Remember kids `dict.copy()` is a shallow copy
So imagine you need to generate a few thousand models for creating some default data. Now you the data you are generating is the pretty much all the same for all these models and you decide to keep the common default data in a dictionary:
just_some_data = {
'nothing': 'to',
'see': 'here',
'we': {
'need': [],
'to': go.deeper
}
}
Simple enough right ? Well, you realise that you need to modify the list in the nested dictionary by having a single default item unique to each model being generated. No big deal, you just make a copy of the dictionary and modify the required data structure.
just_some_data = {
'nothing': 'to',
'see': 'here',
'we': {
'need': [],
'to': go.deeper
}
}
# Loop to generate models
for in range(a_few_thousand):
copied_data = just_some_data.copy() # This will totally work
copied_data['we']['need'].append(random_cool_data)
generate_model_with_default_data(copied_data)
You go thorugh it once thinking all is well, and run the script.

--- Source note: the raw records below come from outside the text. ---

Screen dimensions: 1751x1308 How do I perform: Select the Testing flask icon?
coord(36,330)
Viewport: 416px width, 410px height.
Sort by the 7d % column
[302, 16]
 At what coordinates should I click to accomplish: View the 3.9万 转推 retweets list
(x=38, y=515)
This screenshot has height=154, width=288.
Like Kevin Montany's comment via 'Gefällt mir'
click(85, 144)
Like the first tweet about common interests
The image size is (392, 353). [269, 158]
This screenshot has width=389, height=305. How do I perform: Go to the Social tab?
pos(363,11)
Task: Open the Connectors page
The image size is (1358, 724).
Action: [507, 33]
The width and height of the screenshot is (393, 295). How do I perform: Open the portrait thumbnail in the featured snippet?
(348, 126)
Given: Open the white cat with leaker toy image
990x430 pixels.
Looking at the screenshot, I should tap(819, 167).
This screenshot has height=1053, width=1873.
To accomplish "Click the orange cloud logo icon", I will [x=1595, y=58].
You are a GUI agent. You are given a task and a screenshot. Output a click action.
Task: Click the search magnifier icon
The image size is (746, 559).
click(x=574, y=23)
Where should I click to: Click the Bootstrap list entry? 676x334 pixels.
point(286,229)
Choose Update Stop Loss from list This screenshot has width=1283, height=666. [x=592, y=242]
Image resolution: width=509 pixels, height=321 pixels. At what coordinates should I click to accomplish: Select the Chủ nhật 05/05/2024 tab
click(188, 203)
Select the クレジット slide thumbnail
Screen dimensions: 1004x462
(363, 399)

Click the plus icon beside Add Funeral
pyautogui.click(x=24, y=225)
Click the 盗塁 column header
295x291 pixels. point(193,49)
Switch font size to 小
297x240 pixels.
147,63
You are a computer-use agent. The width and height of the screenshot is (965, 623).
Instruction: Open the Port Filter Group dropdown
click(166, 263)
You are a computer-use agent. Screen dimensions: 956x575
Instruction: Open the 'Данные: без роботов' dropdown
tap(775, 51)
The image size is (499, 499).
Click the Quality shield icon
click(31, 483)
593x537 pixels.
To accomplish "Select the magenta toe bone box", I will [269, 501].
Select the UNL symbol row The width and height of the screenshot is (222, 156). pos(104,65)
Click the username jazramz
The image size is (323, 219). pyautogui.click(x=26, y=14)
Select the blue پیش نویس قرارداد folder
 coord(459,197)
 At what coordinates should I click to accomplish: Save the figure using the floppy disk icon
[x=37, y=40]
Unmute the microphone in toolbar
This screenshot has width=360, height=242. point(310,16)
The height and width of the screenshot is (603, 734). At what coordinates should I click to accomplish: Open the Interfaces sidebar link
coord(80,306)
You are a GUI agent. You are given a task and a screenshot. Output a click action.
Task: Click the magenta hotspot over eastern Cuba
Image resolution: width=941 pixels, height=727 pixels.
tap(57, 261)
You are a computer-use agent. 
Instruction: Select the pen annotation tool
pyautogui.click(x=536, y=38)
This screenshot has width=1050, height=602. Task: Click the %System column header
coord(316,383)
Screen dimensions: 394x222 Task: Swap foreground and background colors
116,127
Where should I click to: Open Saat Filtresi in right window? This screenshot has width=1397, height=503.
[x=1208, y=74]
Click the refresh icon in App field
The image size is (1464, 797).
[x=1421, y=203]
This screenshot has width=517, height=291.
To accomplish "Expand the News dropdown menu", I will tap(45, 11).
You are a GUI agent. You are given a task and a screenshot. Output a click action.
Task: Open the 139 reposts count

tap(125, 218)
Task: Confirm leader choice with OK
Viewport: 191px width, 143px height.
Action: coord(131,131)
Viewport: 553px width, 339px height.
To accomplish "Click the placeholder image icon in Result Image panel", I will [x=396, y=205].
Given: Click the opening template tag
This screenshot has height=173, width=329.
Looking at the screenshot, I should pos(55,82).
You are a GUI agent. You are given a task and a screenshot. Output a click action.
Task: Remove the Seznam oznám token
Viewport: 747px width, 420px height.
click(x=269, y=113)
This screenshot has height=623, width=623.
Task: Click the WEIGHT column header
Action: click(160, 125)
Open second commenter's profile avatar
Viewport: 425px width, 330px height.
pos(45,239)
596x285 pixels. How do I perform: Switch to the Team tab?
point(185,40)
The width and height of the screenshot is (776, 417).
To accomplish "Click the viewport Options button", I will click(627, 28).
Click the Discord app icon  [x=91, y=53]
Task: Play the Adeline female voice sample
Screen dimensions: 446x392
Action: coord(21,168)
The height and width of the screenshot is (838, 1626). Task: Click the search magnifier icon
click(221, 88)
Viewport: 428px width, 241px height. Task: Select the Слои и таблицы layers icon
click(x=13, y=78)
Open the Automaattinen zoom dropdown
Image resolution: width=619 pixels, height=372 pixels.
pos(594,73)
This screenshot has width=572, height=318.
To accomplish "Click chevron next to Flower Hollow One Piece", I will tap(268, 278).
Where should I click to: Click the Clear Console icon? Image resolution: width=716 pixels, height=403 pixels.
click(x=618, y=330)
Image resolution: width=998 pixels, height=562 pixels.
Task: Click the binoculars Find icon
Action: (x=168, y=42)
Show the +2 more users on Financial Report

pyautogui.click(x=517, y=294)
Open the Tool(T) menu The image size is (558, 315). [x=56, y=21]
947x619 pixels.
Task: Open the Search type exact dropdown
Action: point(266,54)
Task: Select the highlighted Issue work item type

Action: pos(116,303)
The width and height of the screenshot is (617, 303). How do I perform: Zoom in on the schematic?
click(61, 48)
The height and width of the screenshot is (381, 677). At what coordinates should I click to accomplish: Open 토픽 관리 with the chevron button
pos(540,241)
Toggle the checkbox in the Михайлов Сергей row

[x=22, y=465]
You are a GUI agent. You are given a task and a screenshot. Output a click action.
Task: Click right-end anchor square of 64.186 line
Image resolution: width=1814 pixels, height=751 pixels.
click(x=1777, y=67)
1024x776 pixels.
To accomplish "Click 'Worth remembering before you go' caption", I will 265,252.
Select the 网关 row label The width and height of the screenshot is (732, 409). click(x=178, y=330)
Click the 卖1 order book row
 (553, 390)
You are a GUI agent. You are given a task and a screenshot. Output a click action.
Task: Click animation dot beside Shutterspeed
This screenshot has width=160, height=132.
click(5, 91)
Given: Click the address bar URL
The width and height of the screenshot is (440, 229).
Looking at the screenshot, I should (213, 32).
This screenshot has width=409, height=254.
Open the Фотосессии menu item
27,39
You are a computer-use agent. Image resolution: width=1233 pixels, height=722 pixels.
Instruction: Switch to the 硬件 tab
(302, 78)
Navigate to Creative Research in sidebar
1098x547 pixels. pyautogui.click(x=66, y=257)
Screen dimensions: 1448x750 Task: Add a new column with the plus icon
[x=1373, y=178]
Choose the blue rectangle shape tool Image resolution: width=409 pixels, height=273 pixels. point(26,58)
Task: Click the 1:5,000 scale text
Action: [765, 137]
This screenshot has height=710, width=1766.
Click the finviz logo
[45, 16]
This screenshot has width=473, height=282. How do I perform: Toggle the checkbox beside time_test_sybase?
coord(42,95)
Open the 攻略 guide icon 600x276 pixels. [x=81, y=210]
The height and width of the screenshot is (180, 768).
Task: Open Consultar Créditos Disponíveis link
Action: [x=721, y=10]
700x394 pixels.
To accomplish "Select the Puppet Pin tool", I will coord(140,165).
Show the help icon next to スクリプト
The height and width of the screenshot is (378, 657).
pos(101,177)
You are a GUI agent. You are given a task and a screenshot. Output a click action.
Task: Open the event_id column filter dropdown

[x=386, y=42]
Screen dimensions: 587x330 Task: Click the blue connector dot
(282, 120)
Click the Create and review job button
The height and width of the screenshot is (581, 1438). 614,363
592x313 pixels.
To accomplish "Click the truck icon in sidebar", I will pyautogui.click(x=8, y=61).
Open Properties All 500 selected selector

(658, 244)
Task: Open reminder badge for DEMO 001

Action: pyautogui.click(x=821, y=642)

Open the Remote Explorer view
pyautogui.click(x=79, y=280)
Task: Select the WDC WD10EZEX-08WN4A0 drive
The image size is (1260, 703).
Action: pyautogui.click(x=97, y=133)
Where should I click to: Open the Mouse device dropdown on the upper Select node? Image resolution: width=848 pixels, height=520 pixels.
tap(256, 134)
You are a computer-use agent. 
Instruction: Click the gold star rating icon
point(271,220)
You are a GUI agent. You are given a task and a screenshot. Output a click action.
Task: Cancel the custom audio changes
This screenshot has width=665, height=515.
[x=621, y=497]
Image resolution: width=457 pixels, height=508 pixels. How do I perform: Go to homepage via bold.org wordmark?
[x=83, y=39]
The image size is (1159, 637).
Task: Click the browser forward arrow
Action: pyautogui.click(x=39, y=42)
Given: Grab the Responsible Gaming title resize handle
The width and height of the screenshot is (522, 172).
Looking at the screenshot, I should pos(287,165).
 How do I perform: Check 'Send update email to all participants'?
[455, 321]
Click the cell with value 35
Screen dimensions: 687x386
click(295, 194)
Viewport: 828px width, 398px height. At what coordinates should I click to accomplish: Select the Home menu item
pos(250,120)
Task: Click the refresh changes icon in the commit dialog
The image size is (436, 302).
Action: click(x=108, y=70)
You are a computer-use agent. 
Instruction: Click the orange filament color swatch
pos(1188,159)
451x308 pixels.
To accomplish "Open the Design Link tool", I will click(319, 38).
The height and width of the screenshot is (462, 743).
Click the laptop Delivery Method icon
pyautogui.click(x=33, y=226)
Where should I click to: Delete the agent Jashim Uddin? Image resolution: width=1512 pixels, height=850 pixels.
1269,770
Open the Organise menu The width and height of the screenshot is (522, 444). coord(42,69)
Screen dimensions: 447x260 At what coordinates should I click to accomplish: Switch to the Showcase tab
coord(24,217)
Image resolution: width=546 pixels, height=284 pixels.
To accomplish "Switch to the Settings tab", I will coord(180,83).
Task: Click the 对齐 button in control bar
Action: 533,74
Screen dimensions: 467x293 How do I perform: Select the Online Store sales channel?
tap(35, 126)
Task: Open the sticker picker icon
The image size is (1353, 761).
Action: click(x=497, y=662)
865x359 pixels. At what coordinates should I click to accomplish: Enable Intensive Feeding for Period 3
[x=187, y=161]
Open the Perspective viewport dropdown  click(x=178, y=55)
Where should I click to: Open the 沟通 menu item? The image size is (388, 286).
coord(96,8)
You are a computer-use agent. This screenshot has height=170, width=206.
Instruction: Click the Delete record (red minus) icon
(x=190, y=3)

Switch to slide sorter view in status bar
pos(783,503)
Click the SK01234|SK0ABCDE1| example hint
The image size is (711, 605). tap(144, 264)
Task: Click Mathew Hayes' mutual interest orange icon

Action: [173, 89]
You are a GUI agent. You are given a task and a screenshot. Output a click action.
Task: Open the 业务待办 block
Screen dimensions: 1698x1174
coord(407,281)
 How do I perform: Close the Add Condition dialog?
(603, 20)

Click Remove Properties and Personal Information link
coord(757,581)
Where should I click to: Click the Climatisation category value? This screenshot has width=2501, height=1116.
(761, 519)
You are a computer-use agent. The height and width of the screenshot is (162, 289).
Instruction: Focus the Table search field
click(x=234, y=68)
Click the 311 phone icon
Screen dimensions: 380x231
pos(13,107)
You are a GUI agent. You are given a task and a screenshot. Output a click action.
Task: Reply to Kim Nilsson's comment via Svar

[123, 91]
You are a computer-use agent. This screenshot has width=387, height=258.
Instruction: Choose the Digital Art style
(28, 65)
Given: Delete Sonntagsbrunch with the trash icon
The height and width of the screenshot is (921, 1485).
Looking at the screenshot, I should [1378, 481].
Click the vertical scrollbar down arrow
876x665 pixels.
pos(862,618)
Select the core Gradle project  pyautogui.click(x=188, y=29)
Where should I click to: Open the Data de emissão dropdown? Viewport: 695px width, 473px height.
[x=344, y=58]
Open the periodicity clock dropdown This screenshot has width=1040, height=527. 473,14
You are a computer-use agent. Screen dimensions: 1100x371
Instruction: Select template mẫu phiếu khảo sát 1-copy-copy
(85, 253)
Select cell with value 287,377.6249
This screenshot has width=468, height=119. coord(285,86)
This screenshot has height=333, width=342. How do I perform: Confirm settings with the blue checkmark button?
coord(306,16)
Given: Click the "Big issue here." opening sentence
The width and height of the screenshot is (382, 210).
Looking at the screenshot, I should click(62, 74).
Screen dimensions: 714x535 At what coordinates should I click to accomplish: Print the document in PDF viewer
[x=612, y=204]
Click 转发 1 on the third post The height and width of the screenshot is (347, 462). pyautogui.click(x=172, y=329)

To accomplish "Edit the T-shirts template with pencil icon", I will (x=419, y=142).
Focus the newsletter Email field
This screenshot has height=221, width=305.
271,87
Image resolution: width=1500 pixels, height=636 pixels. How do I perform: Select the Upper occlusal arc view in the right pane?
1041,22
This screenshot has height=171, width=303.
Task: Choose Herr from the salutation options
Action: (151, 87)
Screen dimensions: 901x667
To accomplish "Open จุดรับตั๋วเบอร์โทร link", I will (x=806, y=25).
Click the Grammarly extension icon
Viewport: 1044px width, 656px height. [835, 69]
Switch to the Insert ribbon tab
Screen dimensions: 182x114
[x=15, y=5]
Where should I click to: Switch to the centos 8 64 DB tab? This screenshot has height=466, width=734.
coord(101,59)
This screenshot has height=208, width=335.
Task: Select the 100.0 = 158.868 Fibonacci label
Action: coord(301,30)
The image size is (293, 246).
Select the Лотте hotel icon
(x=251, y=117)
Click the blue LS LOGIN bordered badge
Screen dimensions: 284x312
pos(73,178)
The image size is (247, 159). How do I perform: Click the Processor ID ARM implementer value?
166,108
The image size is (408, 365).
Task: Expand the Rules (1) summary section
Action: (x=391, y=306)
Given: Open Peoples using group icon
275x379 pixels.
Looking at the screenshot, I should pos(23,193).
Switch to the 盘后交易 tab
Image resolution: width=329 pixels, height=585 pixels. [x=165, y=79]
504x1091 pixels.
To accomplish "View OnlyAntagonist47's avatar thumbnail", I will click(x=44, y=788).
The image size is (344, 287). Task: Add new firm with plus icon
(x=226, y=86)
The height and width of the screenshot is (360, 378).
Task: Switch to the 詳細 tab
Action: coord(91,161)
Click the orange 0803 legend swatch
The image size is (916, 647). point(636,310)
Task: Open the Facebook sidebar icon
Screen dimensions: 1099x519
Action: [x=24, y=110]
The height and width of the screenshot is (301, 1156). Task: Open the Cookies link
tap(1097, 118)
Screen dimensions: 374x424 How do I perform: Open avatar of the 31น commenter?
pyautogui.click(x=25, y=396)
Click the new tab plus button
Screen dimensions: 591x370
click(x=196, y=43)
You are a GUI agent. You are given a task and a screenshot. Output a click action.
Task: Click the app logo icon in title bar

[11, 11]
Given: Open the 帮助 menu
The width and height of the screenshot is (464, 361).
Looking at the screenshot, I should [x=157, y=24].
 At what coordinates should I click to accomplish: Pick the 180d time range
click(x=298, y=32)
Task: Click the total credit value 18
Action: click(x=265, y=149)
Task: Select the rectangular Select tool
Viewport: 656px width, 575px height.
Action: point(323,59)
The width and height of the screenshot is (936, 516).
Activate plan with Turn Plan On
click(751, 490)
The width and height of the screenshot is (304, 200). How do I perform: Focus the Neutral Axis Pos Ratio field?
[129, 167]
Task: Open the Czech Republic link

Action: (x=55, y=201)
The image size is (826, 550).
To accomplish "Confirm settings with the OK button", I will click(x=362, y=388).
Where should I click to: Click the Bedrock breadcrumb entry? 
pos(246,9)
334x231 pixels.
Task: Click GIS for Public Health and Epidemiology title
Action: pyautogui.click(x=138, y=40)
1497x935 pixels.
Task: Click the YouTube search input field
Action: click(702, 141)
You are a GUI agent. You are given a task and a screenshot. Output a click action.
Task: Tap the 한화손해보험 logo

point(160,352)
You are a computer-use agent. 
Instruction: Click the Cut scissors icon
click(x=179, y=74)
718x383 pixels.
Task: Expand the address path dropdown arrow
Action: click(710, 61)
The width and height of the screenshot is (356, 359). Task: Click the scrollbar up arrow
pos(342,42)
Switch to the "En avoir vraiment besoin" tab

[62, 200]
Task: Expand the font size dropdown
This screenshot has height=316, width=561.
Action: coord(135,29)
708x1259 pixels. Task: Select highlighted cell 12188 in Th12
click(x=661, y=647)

You notice that each model takes longer to create than the last one. Wondering what's wrong you stop the script and have a look at the models being created.
To your horror you realise that for some inexplicable reason the copy()
did
not work! The list in the nested dictionary of the last model created has all
the unique values of all the previous models created.
So off you go frantically searching google and StackOverflow for answers. And
then you are hit by the fact that dict.copy() is a shallow copy. Therefore
when the copy()
was called on the dictionary only the top level keys and
values were copied. The nested structures were still references to the
structures in the original dictionary. So each time you were appending to the
inner list, the object was being appended to the origin list.
After a bit of StackOverflow prospecting, you learn about the
copy module in python which
has the method deepcopy
which as the name suggests copies the entire object
over, including nested structures. But, keep in mind, you probably shouldn't be
copying highly nested structures since it would have a performance impact.
So after fixing the script and running it for real this time, you learn the valuable lesson of python and it's data structures.
Disclaimer This happened to a friend of mine, definitely not me... ha ha.